* Texto para leer:
▼

No diría tanto. Ahora la policía pide que no se ensucien los escaparates con pegatinas, y entonces estaban las persianas bajadas, había huelga general. Entonces se rompieron convenciones, y ahora hay pocas convenciones que romper. Laffont me confió una colección sobre sexología que era totalmente escandalosa y nueva. Cada libro que tenía que ver con sexo me lo pasaban a mí, y con total desparpajo yo me veía hablando en los comités de lectura sobre el orgasmo vaginal y el clitoriano delante de señoras que editaban libros sobre etiqueta. ¡Y yo hablando de los orgasmos que estas señoras podían haber tenido la noche anterior! Ese gran cambio hizo que ciertas editoriales surgieran, pero en general las veteranas supieron adecuarse a los tiempos nuevos. No hubo eso de las pequeñas editoriales, esta eclosión de aquí.
La revista para adolescentes Super Pop cerró hace un mes su edición en papel. Según la directora, “el target no consume papel.” ¿Una frase digna de figurar en el Apocalipsis?

▲

* Instrucciones a seguir:
Responde, por favor, estas preguntas sobre el texto, una respuesta por línea:
1. ¿Sobre qué tema era la colección que Laffont le confió a quien habla?
2. ¿Qué había en aquel tiempo, cuando estaban las persianas bajadas?
3. ¿Qué cerró hace un mes la revista Super Pop?

* Datos suministrados:
▼

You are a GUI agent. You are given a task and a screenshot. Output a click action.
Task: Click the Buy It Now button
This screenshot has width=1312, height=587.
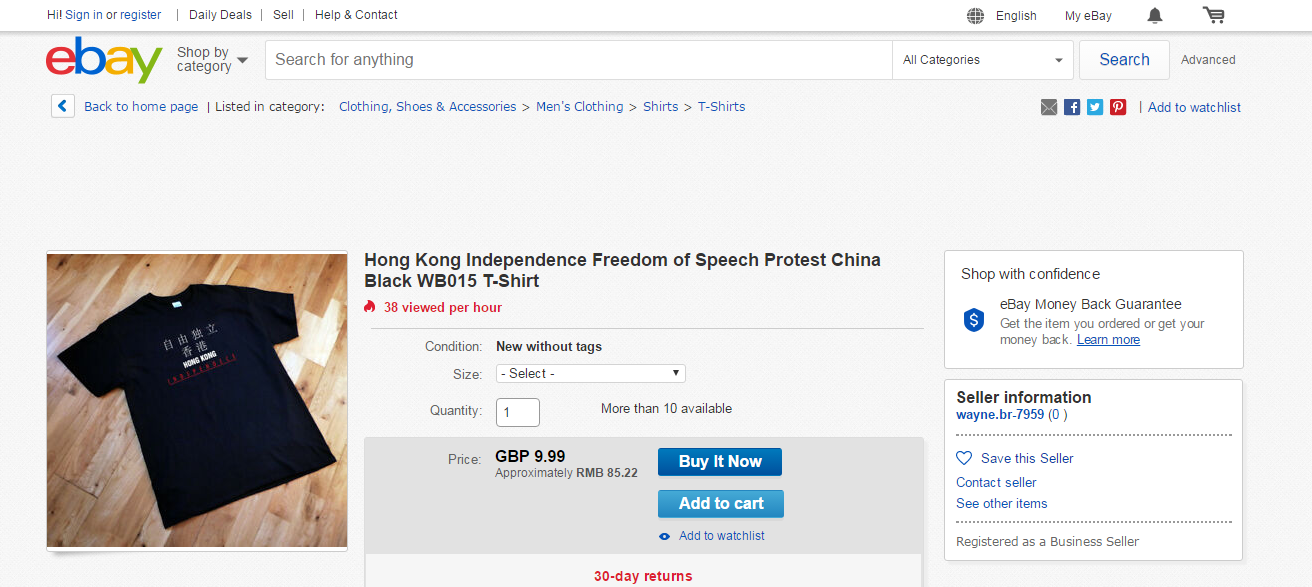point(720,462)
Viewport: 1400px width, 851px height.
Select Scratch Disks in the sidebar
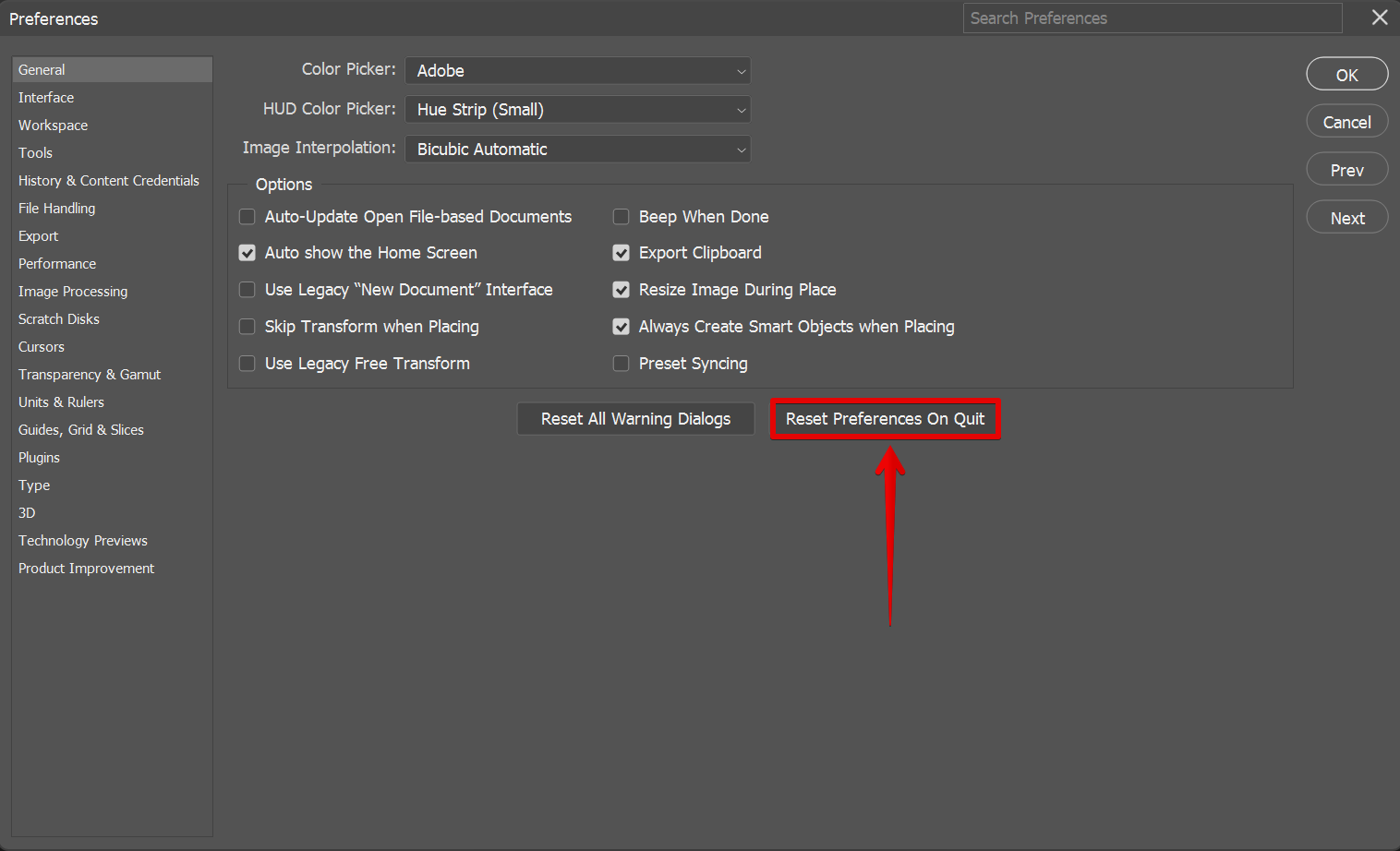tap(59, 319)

▲

* Ejercicio resuelto:
1. Sobre sexología.
2. Había huelga general.
3. Su edición en papel.